Could you retype every record below exactly as it appears?

----- DATA FOR ANALYSIS

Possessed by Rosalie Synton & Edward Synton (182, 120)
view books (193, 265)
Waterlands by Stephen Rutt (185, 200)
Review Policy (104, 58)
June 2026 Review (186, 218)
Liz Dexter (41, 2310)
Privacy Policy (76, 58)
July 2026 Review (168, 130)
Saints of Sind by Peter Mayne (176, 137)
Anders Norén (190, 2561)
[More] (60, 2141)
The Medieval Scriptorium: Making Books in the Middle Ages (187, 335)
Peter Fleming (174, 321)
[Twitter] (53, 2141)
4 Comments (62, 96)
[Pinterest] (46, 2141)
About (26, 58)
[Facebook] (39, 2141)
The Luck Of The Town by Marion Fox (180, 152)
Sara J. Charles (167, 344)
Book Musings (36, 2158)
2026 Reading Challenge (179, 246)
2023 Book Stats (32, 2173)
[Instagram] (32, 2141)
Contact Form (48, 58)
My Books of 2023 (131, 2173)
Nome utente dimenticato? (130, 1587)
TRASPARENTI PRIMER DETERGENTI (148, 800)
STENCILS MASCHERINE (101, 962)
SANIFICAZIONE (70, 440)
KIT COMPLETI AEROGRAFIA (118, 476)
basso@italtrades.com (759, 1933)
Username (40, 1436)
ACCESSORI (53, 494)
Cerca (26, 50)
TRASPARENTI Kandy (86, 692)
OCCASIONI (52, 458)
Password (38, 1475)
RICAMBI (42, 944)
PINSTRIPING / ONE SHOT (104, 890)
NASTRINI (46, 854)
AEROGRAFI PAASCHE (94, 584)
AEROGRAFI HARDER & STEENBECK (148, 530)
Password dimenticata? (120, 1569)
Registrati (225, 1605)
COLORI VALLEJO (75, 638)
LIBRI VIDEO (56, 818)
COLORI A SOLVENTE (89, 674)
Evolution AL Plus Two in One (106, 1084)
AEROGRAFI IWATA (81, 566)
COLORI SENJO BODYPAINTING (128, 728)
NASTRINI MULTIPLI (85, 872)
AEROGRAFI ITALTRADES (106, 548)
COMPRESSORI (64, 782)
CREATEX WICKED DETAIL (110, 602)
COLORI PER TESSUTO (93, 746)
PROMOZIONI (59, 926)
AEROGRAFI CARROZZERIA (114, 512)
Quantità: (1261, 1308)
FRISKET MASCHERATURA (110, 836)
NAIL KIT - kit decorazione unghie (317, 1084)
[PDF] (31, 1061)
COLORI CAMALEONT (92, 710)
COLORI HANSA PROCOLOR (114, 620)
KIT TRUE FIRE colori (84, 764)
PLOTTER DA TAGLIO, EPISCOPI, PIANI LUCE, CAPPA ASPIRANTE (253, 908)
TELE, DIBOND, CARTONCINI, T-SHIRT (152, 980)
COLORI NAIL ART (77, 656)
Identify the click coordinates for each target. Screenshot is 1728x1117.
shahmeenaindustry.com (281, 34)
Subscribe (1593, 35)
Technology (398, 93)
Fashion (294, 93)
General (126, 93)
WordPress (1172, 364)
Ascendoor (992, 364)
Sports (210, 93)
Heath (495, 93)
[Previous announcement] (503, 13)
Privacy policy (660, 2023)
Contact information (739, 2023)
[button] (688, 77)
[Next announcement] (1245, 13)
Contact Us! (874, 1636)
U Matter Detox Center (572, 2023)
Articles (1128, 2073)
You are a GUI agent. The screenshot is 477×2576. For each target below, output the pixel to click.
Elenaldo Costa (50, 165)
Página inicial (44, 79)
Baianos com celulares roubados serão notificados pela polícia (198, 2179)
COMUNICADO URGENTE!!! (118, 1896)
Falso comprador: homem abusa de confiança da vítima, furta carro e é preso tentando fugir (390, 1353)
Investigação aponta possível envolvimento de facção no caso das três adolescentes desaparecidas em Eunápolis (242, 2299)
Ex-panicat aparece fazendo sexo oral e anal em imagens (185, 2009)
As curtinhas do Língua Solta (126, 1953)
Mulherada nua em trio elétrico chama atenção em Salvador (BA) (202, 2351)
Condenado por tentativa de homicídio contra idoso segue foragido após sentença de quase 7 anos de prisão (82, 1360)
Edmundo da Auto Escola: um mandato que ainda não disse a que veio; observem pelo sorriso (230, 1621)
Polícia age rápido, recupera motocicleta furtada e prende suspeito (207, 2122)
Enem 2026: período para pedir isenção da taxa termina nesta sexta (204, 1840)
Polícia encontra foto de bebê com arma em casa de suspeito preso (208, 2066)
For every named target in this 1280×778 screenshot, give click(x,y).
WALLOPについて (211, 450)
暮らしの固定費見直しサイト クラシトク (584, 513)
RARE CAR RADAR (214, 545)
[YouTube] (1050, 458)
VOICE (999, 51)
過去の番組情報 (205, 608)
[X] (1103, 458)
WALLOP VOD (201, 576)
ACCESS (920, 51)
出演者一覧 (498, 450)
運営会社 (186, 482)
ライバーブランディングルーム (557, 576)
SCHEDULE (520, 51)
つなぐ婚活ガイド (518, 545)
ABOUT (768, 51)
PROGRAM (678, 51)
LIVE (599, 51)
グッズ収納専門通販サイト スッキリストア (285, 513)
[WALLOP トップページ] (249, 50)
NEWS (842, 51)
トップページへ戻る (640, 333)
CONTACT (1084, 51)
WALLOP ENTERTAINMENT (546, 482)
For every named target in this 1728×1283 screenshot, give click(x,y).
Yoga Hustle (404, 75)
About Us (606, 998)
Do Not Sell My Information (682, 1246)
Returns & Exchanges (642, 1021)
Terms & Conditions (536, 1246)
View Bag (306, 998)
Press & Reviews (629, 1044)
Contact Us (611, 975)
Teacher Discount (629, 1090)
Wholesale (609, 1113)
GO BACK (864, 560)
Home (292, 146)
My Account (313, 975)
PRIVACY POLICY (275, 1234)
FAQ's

----------

* RESULT:
Possessed by Rosalie Synton & Edward Synton (182, 120)
view books (193, 265)
Waterlands by Stephen Rutt (185, 200)
Review Policy (104, 58)
June 2026 Review (186, 218)
Liz Dexter (41, 2310)
Privacy Policy (76, 58)
July 2026 Review (168, 130)
Saints of Sind by Peter Mayne (176, 137)
Anders Norén (190, 2561)
[More] (60, 2141)
The Medieval Scriptorium: Making Books in the Middle Ages (187, 335)
Peter Fleming (174, 321)
[Twitter] (53, 2141)
4 Comments (62, 96)
[Pinterest] (46, 2141)
About (26, 58)
[Facebook] (39, 2141)
The Luck Of The Town by Marion Fox (180, 152)
Sara J. Charles (167, 344)
Book Musings (36, 2158)
2026 Reading Challenge (179, 246)
2023 Book Stats (32, 2173)
[Instagram] (32, 2141)
Contact Form (48, 58)
My Books of 2023 (131, 2173)
Nome utente dimenticato? (130, 1587)
TRASPARENTI PRIMER DETERGENTI (148, 800)
STENCILS MASCHERINE (101, 962)
SANIFICAZIONE (70, 440)
KIT COMPLETI AEROGRAFIA (118, 476)
basso@italtrades.com (759, 1933)
Username (40, 1436)
ACCESSORI (53, 494)
Cerca (26, 50)
TRASPARENTI Kandy (86, 692)
OCCASIONI (52, 458)
Password (38, 1475)
RICAMBI (42, 944)
PINSTRIPING / ONE SHOT (104, 890)
NASTRINI (46, 854)
AEROGRAFI PAASCHE (94, 584)
AEROGRAFI HARDER & STEENBECK (148, 530)
Password dimenticata? (120, 1569)
Registrati (225, 1605)
COLORI VALLEJO (75, 638)
LIBRI VIDEO (56, 818)
COLORI A SOLVENTE (89, 674)
Evolution AL Plus Two in One (106, 1084)
AEROGRAFI IWATA (81, 566)
COLORI SENJO BODYPAINTING (128, 728)
NASTRINI MULTIPLI (85, 872)
AEROGRAFI ITALTRADES (106, 548)
COMPRESSORI (64, 782)
CREATEX WICKED DETAIL (110, 602)
COLORI PER TESSUTO (93, 746)
PROMOZIONI (59, 926)
AEROGRAFI CARROZZERIA (114, 512)
Quantità: (1261, 1308)
FRISKET MASCHERATURA (110, 836)
NAIL KIT - kit decorazione unghie (317, 1084)
[PDF] (31, 1061)
COLORI CAMALEONT (92, 710)
COLORI HANSA PROCOLOR (114, 620)
KIT TRUE FIRE colori (84, 764)
PLOTTER DA TAGLIO, EPISCOPI, PIANI LUCE, CAPPA ASPIRANTE (253, 908)
TELE, DIBOND, CARTONCINI, T-SHIRT (152, 980)
COLORI NAIL ART (77, 656)
Identify the click coordinates for each target. Screenshot is 1728x1117.
shahmeenaindustry.com (281, 34)
Subscribe (1593, 35)
Technology (398, 93)
Fashion (294, 93)
General (126, 93)
WordPress (1172, 364)
Ascendoor (992, 364)
Sports (210, 93)
Heath (495, 93)
[Previous announcement] (503, 13)
Privacy policy (660, 2023)
Contact information (739, 2023)
[button] (688, 77)
[Next announcement] (1245, 13)
Contact Us! (874, 1636)
U Matter Detox Center (572, 2023)
Articles (1128, 2073)
You are a GUI agent. The screenshot is 477×2576. For each target below, output the pixel to click.
Elenaldo Costa (50, 165)
Página inicial (44, 79)
Baianos com celulares roubados serão notificados pela polícia (198, 2179)
COMUNICADO URGENTE!!! (118, 1896)
Falso comprador: homem abusa de confiança da vítima, furta carro e é preso tentando fugir (390, 1353)
Investigação aponta possível envolvimento de facção no caso das três adolescentes desaparecidas em Eunápolis (242, 2299)
Ex-panicat aparece fazendo sexo oral e anal em imagens (185, 2009)
As curtinhas do Língua Solta (126, 1953)
Mulherada nua em trio elétrico chama atenção em Salvador (BA) (202, 2351)
Condenado por tentativa de homicídio contra idoso segue foragido após sentença de quase 7 anos de prisão (82, 1360)
Edmundo da Auto Escola: um mandato que ainda não disse a que veio; observem pelo sorriso (230, 1621)
Polícia age rápido, recupera motocicleta furtada e prende suspeito (207, 2122)
Enem 2026: período para pedir isenção da taxa termina nesta sexta (204, 1840)
Polícia encontra foto de bebê com arma em casa de suspeito preso (208, 2066)
For every named target in this 1280×778 screenshot, give click(x,y).
WALLOPについて (211, 450)
暮らしの固定費見直しサイト クラシトク (584, 513)
RARE CAR RADAR (214, 545)
[YouTube] (1050, 458)
VOICE (999, 51)
過去の番組情報 (205, 608)
[X] (1103, 458)
WALLOP VOD (201, 576)
ACCESS (920, 51)
出演者一覧 (498, 450)
運営会社 (186, 482)
ライバーブランディングルーム (557, 576)
SCHEDULE (520, 51)
つなぐ婚活ガイド (518, 545)
ABOUT (768, 51)
PROGRAM (678, 51)
LIVE (599, 51)
グッズ収納専門通販サイト スッキリストア (285, 513)
[WALLOP トップページ] (249, 50)
NEWS (842, 51)
トップページへ戻る (640, 333)
CONTACT (1084, 51)
WALLOP ENTERTAINMENT (546, 482)
For every named target in this 1728×1283 screenshot, give click(x,y).
Yoga Hustle (404, 75)
About Us (606, 998)
Do Not Sell My Information (682, 1246)
Returns & Exchanges (642, 1021)
Terms & Conditions (536, 1246)
View Bag (306, 998)
Press & Reviews (629, 1044)
Contact Us (611, 975)
Teacher Discount (629, 1090)
Wholesale (609, 1113)
GO BACK (864, 560)
Home (292, 146)
My Account (313, 975)
PRIVACY POLICY (275, 1234)
FAQ's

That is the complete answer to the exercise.